As I already mentioned in my last post, I spent some time this week moving my bavaGhost install over to a new environment in Reclaim Cloud to take advantage of Taylor Jadin’s snazzy new Ghost one-click installer. Taylor and I did a fullblown stream talking about his groovy installer if you are interested in the deep-dive:
Soon after this discussion I decided to port my Ghost install to an environment using Taylor’s installer given it makes updating versions, setting up Mailgun, and mapping a domain with Let’s Encrypt dead simple. It’s the closest thing we have to a complete solution on Reclaim Cloud for running an application without feeling you need to dig into SSH and server administration.
The tale of the tape for my explorations with Ghost over the last 6 months are pretty well documented on this blog, but for quick context I was running Ghost using the Community Docker Image straight from Jelastic (no Docker Engine) with a Nginx load balancer to manage the domain mapping and SSL certificate. I did move a similar Ghost instance for Reclaim Roundup from this setup to run within Docker Engine given a bug with the SQLite database that prevented us from sending over 500 emails.

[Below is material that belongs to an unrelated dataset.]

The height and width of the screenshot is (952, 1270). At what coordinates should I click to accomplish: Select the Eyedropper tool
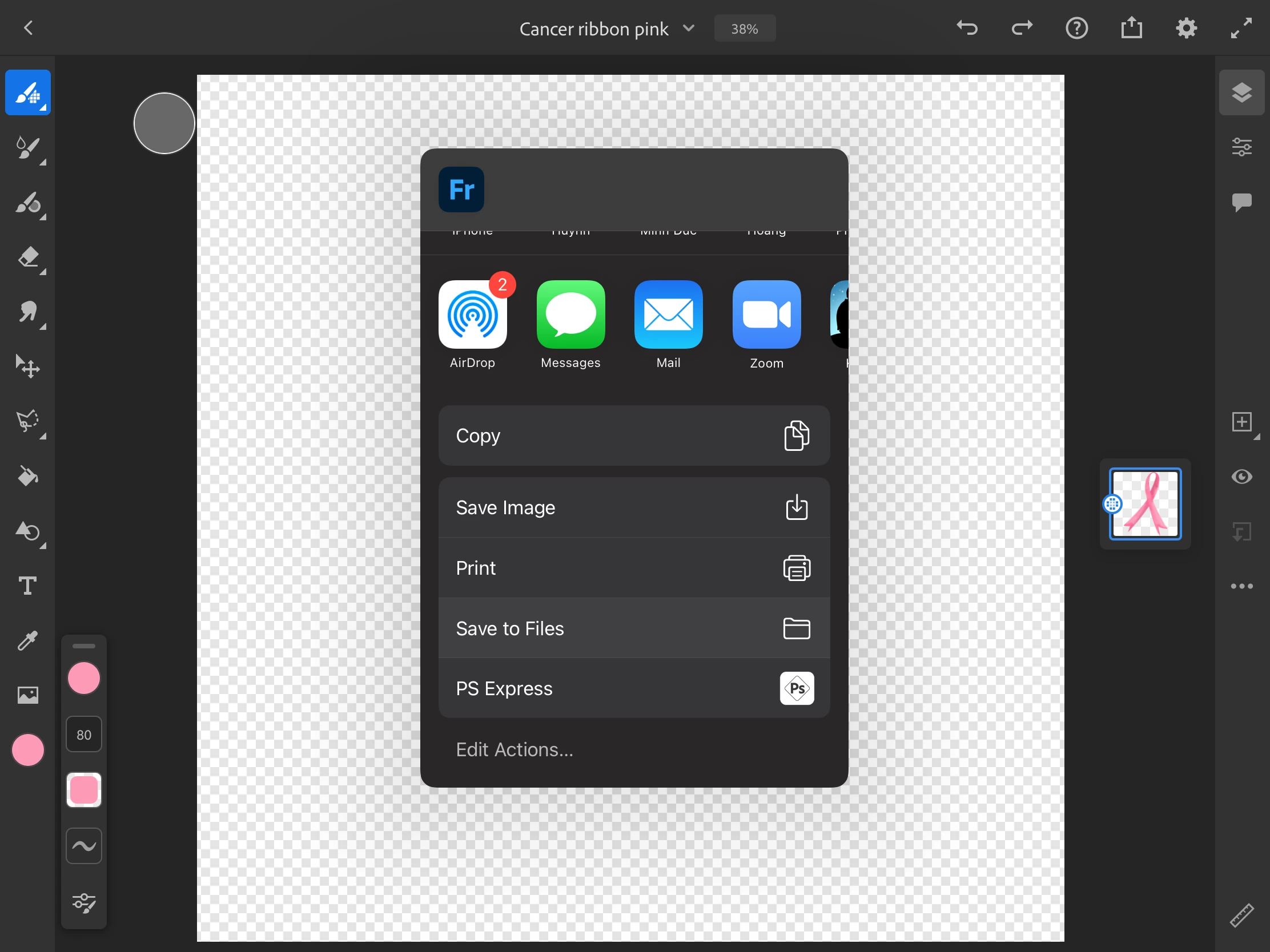pyautogui.click(x=27, y=640)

So this was my first go at playing with Taylor’s Ghost installer. The migration of posts and settings was simple. After using the Ghost installer to create a fresh instance, Ghost’s native export/import tools moved the 19 posts and various settings from one environment to the other beautifully. The only hitch was I needed to copy over about 40 MB of featured images and headers from one instance to the other. It’s at this point where I started running into issues while at the same time feeling my understanding of Docker containers in Reclaim Cloud painfully expanding. So, I’m going to take a bit to document at least two ways at the ostensibly simple task of moving a directory with 40 MBs worth of images.
[On a separate but related note, Taylor and I have been struggling with the problem of moving data between containers in Reclaim Cloud during a series of streams this week. Turns out rsyncing files between different environments in different data centers or with different environmental settings (permissions, firewall, etc.) can result in some serious frustration. The project we’re working on, porting ds106.tv from an Ubuntu VPS to a Docker instance of Peertube, highlighted some of these issues, many of which Taylor has been working through and documenting in order for us to streamline things. It’s been fun streaming it for sure, but I do feel bad for subjecting Taylor to so much PostgreSQL 🙂 ]
The above is separate but related because it highlights my concern when trying to move 40 MB of files from one container to another within Reclaim Cloud. In fact, it should be easy, right? Just zip up the folder and download it via command line, right? Well, yes and no. Yes if you knew that the custom Ghost container was running Alpine Linux and to install zip on that container you needed to run the following command:
apk add zip That would work, and the folder would be zipped up and available in the
/var/lib/ghost/ path which you could access and download via the Config area for that container:
After that you would upload the images.zip file to the new Ghost instance, which for Taylor’s installer is located at
/root/ghost/ghostdata/. You would also need to make sure zip is installed on the new server, and unzip the images directory after uploading and move the contents into the existing images folder. And while not terribly onerous, it is anything but seamless.*
While futzing with zipping directories to move all of 40 MB of files I found an option in the Config option for Reclaim Cloud node to export a directory from one container to another:
When I clicked on this option it seems to allow a link from this container to any directory of any other other container I own. This effectively solves the issue of moving content between containers in Reclaim Cloud!
Yeah! The images directory was copied to the new container as images-move.
After that, I could easily move the contents of the exported directory images-move into the images directory on the new container. This saved me from rsyncing, zipping, FTP, or any other round about means I would try to get a simple 40 MB file over to the new container. What’s more, it opens up a whole new way to moving data between containers in Reclaim Cloud that could save us a whole lot of headaches.
*I also tried rsyncing to my local desktop and then rsyncing back up to the new container, but I was getting a bit turned around so I abandoned that.